TASK ITEM:
The records below are to be copied exactly, with their pictures left out.

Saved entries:

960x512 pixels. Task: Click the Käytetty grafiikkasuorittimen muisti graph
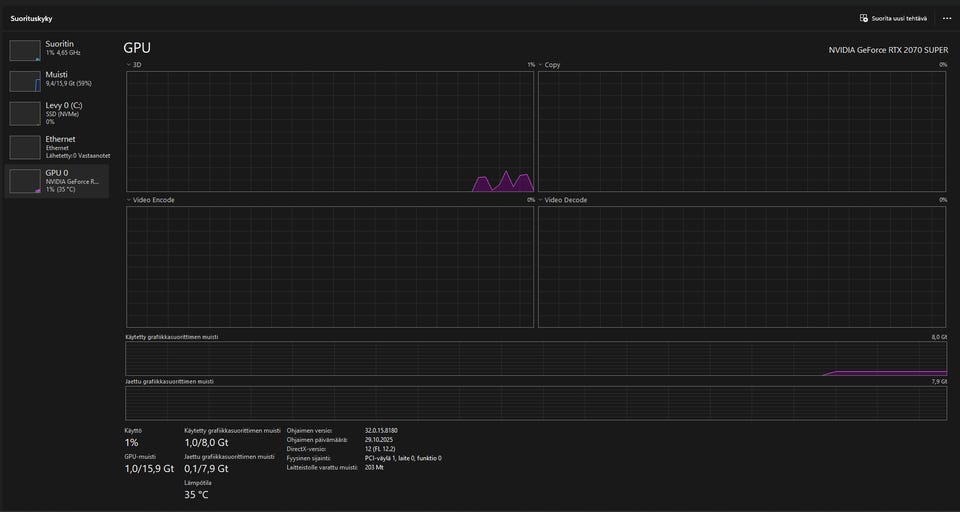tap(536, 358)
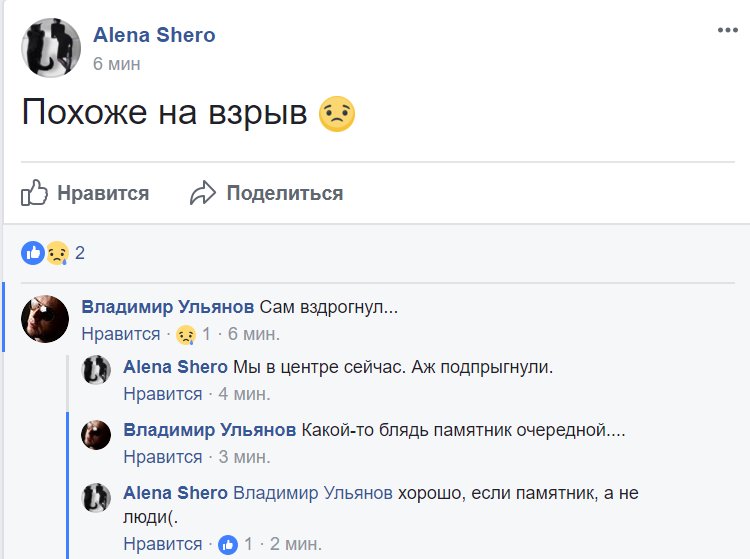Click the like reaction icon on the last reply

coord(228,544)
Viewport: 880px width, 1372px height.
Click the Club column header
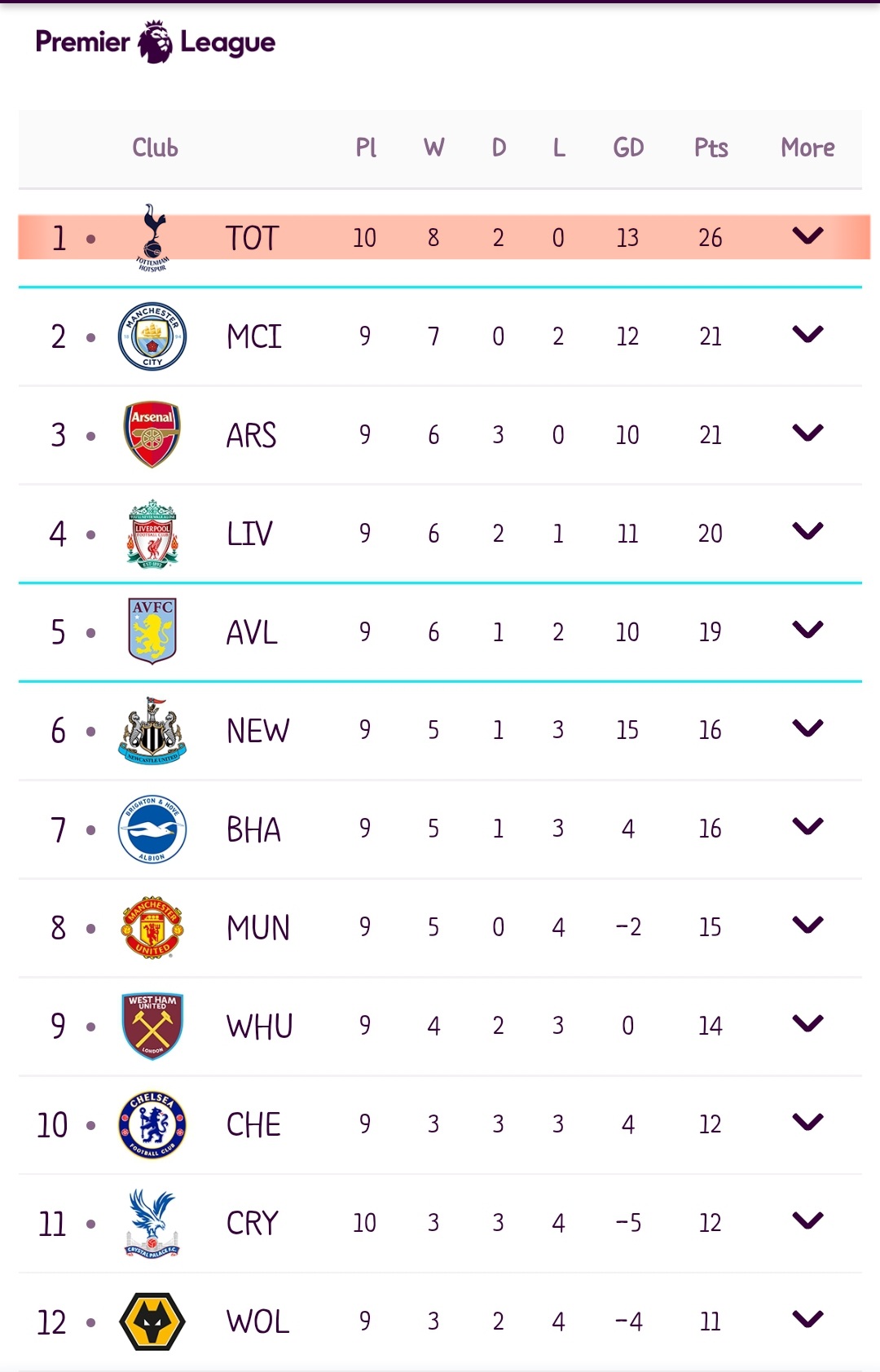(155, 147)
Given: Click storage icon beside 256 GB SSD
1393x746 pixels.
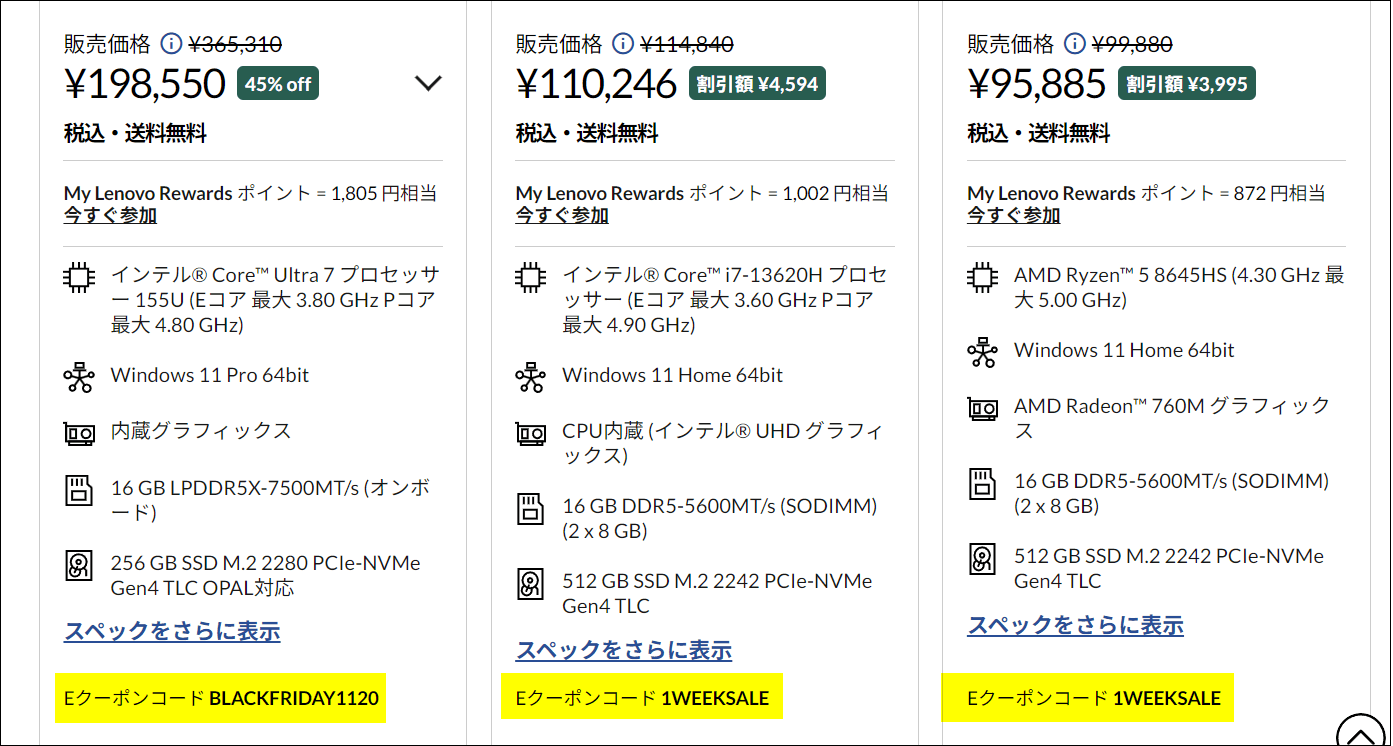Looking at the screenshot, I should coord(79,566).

ANSWER SECTION:
960x512 pixels. Task: Click the Käytetty grafiikkasuorittimen muisti graph
tap(536, 358)
Click the like reaction icon on the last reply

coord(228,544)
Viewport: 880px width, 1372px height.
Click the Club column header
(155, 147)
Given: Click storage icon beside 256 GB SSD
1393x746 pixels.
Looking at the screenshot, I should coord(79,566).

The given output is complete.